So there I was watching my first child exit his mother’s birth canal in a hospital in Manchester.
Fast forward almost 27 years and I am sitting with my wife in Northern Israel watching that same child receive his beret on completion of his basic training in the IDF.
Roll back again to 1985. No, roll back to 1975.
I am sitting in a House for Jewish students in Liverpool playing chess at the beginning of my second year at University. New arrivals. A young woman with black hair in a fringe peers round the door of the lounge and says ‘hello’ and gives her name. I look up, mutter something, and return to my Ruy Lopez.
Now I know the whole story of how I got from moving my bishop to Knight 5 to the moment an officer rams a beret on my son’s head and I turn to my wife and we are both crying buckets. Not buckets of fear and anticipation, but of pride and a certain bewilderment.
For a few minutes we are Israelis. There are several hundred people pressed up behind us; parents, grandparents, brothers and sisters. We are right at the front, a few feet from the action.
We stand for the Hatikvah, the national anthem. I manage the first two stanzas, then I am consumed with an indescribable sensation and my voice breaks. I fight back tears. I compose myself. I manage the last couple of stanzas with gusto.
To be a free people in our own land, the Land of Zion and Jerusalem
The ceremony ends.
Fast rewind 30 years.
During the 1980s I wasn’t much interested in Israel, or Jewish history, or, indeed, Judaism. Every attack on Israel was keenly felt, however. I was not Israel-neutral but I didn’t much like what was happening to Palestinians on the West Bank, I didn’t like settlements and I found not one Israeli leader that I could identify with. Those views still persist but I can now at least contextualise them.

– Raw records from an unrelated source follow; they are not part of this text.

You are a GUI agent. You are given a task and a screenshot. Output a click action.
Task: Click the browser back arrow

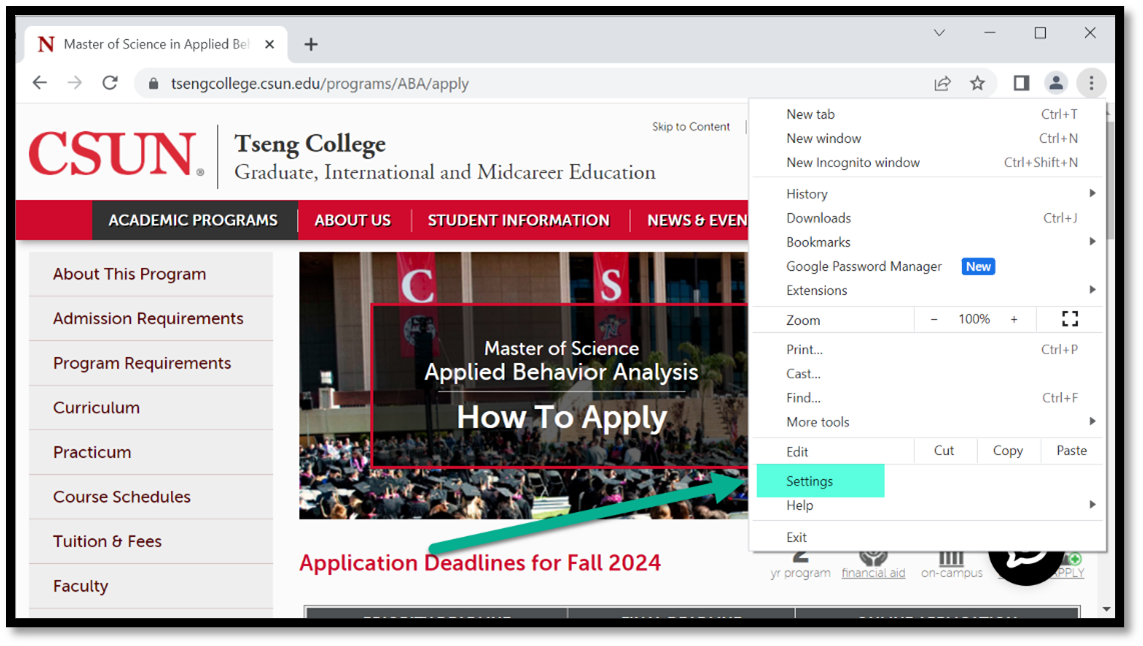click(40, 83)
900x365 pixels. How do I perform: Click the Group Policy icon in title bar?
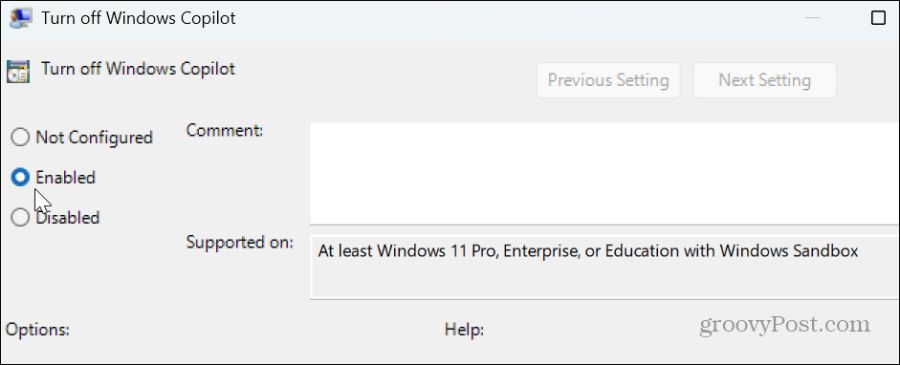point(21,18)
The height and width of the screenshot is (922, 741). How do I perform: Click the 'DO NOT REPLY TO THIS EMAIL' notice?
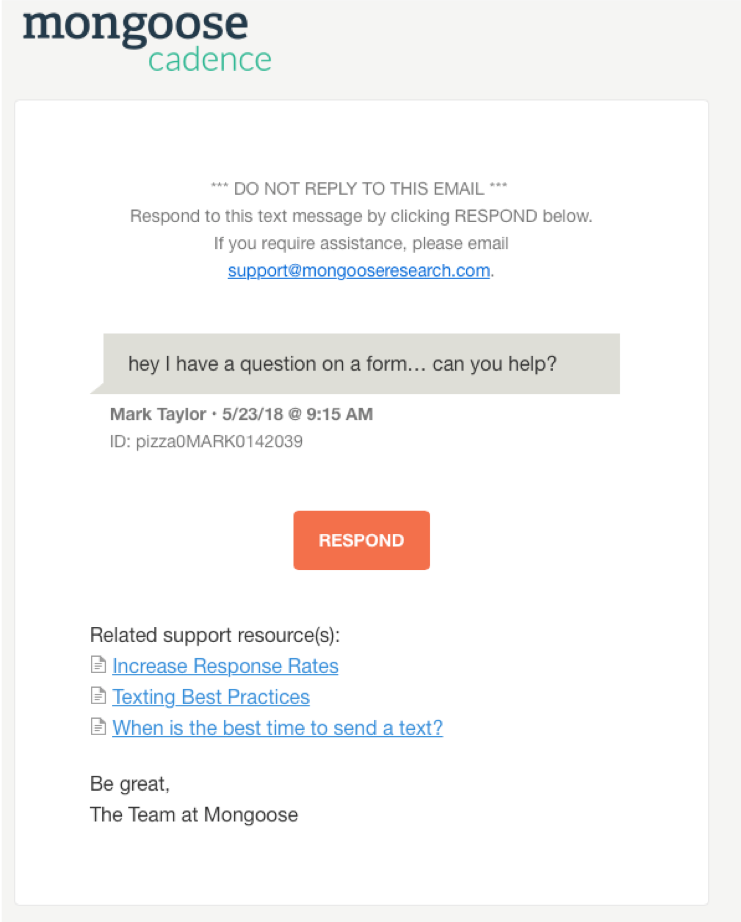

Truth be told, although I believed in Israel’s right to exist and Jewish self-determination, I didn’t much like Israelis and I simply determined not to go their country until Israeli government policy changed.
I was a bit of a lefty. I still am someone with instinctive left-leaning views. I somehow have an urge to apologise for that. But I’ll demur. For now.
So what changed?
I educated myself. I read history. I learned. I abjured simplistic views of the conflict.
I eventually made my first trip in 1999 and all my preconceptions about arrogant Israelis were confirmed. I did not like the country.
Then, after more visits, I came to understand the culture better and I began to accept the rudeness, the bad driving and the chutzpah. I began the process of understanding that these few million insufferable Orientals were guaranteeing my escape route from future persecution. They were creating a new/old culture so complex and rich and controversial and noisy and wonderful – and against such incredible odds.
I eventually became comfortable not just with my Jewish identity but I came to understand that Israel is really a modern paradigm for the last 2000 years of Jewish history; always under attack, always threatened. Which other people live in constant fear that sooner or later they really will be wiped off the map?
Despite the vicissitudes of this existence over the millennia, and maybe because of it, the Jewish people have not just found ways to survive but also thrive, quite often achieving high levels of literacy, wealth and, where allowed, social status. They always achieved this despite frequent periods of persecution, expulsion and confiscation.
Israel has, since the days of the yishuv, the pre-state political entity, continued on this same path of achievement. But the difference is that with independence and self-determination Jews can, at last, defend themselves from the dark forces that persist in trying to destroy us.
So that indescribable feeling I experienced, which I mentioned before, that I felt as I watched my son receive his beret was due to all this history, all this collective experience, all the pride in his achievement and that of the young men we met that day. Pride in myself. Pride in my people. Secure in the belief and knowledge that, despite its imperfections, its internal problems, external aggression, existential threats, lies, propaganda and undiluted hatred, the despised country of a despised people was at its core strong, moral, determined and righteous.
And mixed with all these emotions was that bewilderment from the realisation that my wife and I were responsible. We were not here by chance. We had truly changed the world as all of us do. The accident of our meeting all those years ago resonates throughout our lives and the lives of our children. Of course, the same is true for our parents and their parents and back through the years and the decades and centuries. Each small act or decision or coincidence leads to everything we and those following us experience for good or ill.
So do not believe that you are not important. We all change the world, the present and the future every day. What we can never do is to predict where these choices will one day lead. We can only strive and hope they are mainly for the better.